Repeat the listing below from the line with "Task: Click the chevron" up to and including the line with "Action: pyautogui.click(x=82, y=98)", keeping every line identical.

====

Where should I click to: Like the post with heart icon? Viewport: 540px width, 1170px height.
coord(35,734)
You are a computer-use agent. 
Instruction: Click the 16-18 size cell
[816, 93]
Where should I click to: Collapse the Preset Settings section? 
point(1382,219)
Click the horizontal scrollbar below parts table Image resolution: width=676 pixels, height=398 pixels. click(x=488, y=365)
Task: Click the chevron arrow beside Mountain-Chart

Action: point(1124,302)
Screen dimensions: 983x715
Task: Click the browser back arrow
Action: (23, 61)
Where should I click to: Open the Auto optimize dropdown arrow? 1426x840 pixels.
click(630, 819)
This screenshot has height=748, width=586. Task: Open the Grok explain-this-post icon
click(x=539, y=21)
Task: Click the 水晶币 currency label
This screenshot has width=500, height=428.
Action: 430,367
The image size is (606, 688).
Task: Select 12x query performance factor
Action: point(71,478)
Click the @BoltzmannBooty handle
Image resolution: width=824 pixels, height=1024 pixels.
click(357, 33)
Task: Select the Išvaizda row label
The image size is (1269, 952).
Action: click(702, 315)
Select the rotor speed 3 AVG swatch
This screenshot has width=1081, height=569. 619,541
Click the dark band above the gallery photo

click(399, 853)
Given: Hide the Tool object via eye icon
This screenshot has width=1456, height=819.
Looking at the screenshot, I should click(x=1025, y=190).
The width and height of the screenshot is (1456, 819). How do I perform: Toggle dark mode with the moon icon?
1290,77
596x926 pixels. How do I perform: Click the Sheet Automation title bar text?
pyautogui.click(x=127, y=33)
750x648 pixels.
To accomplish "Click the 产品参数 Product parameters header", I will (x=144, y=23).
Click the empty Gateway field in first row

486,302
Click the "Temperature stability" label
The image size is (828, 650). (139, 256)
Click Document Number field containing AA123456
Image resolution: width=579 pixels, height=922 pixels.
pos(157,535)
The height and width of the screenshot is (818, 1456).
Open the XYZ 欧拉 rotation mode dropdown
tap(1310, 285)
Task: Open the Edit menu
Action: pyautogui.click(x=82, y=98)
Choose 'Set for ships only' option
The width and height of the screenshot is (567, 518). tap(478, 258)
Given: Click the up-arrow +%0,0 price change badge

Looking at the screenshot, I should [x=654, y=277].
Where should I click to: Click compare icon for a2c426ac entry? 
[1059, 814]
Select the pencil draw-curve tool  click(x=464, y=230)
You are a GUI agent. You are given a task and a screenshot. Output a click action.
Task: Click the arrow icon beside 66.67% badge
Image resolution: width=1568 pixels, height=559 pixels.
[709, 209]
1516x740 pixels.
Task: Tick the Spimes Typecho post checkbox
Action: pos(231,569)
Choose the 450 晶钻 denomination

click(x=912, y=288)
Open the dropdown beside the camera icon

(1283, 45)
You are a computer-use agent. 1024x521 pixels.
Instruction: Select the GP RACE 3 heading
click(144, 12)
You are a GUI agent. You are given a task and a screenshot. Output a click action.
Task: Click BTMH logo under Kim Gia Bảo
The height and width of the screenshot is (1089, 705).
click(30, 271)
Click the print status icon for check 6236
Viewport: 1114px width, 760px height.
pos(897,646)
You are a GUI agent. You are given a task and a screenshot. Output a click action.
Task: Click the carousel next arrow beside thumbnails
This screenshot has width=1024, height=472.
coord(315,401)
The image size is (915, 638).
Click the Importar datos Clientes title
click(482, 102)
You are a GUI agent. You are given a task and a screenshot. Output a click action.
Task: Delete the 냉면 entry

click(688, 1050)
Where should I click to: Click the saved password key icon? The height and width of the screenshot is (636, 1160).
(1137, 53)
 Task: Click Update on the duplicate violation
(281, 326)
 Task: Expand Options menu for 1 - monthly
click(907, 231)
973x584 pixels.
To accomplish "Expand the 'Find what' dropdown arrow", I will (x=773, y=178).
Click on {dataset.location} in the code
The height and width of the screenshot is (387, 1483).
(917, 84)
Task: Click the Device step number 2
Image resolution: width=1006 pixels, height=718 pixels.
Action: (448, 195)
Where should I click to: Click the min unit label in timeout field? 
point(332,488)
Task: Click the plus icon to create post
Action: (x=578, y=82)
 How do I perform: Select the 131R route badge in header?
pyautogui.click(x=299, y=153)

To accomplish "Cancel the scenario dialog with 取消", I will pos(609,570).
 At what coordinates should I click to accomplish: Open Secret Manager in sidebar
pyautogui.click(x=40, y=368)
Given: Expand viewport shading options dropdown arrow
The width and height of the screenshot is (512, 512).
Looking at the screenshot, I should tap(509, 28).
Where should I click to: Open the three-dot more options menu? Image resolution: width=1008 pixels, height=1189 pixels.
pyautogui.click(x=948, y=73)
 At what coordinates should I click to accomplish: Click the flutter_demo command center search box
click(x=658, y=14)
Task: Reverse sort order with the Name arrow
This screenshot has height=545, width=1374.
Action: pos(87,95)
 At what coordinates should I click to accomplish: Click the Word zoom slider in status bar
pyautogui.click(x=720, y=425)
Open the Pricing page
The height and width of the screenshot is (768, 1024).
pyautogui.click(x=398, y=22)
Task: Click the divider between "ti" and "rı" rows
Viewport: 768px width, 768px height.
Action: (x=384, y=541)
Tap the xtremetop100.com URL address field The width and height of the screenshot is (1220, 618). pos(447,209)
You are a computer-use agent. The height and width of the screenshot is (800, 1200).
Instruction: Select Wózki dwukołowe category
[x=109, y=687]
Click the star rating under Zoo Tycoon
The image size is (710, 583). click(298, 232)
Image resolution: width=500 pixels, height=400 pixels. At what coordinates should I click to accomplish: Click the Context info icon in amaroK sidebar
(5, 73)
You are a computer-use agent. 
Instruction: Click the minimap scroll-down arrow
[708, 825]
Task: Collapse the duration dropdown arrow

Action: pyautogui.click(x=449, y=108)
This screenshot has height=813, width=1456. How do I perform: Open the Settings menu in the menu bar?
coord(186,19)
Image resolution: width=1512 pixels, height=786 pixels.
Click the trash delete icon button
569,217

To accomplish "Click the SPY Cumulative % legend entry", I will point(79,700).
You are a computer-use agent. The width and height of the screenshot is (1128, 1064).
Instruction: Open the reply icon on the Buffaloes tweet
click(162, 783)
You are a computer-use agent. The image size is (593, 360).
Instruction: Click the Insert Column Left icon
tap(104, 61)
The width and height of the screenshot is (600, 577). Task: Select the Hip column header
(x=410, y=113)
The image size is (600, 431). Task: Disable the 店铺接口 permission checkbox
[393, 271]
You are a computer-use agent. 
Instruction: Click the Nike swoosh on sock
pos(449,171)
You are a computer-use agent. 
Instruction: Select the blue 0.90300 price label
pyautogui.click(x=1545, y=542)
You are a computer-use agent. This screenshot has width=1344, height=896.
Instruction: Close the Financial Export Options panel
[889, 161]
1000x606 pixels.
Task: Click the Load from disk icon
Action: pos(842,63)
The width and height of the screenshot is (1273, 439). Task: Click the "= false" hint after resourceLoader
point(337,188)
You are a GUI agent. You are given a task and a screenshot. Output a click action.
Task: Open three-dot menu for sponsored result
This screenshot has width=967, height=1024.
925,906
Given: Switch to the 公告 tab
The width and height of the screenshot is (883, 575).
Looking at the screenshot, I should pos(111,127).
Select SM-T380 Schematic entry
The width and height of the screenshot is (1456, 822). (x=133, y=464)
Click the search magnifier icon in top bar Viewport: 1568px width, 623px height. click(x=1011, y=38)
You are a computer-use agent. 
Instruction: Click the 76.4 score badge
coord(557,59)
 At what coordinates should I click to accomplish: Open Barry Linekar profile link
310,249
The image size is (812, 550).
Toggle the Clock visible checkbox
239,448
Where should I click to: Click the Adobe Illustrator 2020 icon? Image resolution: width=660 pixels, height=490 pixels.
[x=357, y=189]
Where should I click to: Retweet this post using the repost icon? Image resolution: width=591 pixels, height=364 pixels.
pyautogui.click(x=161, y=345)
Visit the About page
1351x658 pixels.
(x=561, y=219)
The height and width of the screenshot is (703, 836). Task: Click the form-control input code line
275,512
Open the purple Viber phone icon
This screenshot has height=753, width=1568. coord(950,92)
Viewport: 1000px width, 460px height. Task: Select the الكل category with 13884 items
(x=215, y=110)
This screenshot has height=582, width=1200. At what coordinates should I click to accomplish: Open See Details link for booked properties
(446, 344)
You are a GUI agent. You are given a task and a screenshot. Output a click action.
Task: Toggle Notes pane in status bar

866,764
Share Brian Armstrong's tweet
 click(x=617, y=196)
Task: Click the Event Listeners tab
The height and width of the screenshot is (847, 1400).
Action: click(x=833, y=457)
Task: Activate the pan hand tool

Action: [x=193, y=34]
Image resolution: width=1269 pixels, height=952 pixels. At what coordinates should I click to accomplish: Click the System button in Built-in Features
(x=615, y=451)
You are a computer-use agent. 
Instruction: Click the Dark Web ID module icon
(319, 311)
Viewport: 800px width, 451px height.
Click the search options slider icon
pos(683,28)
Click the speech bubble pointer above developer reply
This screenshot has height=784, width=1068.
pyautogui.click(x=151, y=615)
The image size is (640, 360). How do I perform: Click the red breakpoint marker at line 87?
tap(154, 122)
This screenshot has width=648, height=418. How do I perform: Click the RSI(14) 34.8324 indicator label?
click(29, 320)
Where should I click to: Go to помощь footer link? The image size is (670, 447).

====

Answer for the task |
Task: Click the chevron arrow beside Mountain-Chart

Action: point(1124,302)
Screen dimensions: 983x715
Task: Click the browser back arrow
Action: (23, 61)
Where should I click to: Open the Auto optimize dropdown arrow? 1426x840 pixels.
click(630, 819)
This screenshot has height=748, width=586. Task: Open the Grok explain-this-post icon
click(x=539, y=21)
Task: Click the 水晶币 currency label
This screenshot has width=500, height=428.
Action: 430,367
The image size is (606, 688).
Task: Select 12x query performance factor
Action: point(71,478)
Click the @BoltzmannBooty handle
Image resolution: width=824 pixels, height=1024 pixels.
click(357, 33)
Task: Select the Išvaizda row label
The image size is (1269, 952).
Action: click(702, 315)
Select the rotor speed 3 AVG swatch
This screenshot has width=1081, height=569. 619,541
Click the dark band above the gallery photo

click(399, 853)
Given: Hide the Tool object via eye icon
This screenshot has width=1456, height=819.
Looking at the screenshot, I should click(x=1025, y=190).
The width and height of the screenshot is (1456, 819). How do I perform: Toggle dark mode with the moon icon?
1290,77
596x926 pixels. How do I perform: Click the Sheet Automation title bar text?
pyautogui.click(x=127, y=33)
750x648 pixels.
To accomplish "Click the 产品参数 Product parameters header", I will (x=144, y=23).
Click the empty Gateway field in first row

486,302
Click the "Temperature stability" label
The image size is (828, 650). (139, 256)
Click Document Number field containing AA123456
Image resolution: width=579 pixels, height=922 pixels.
pos(157,535)
The height and width of the screenshot is (818, 1456).
Open the XYZ 欧拉 rotation mode dropdown
tap(1310, 285)
Task: Open the Edit menu
Action: pyautogui.click(x=82, y=98)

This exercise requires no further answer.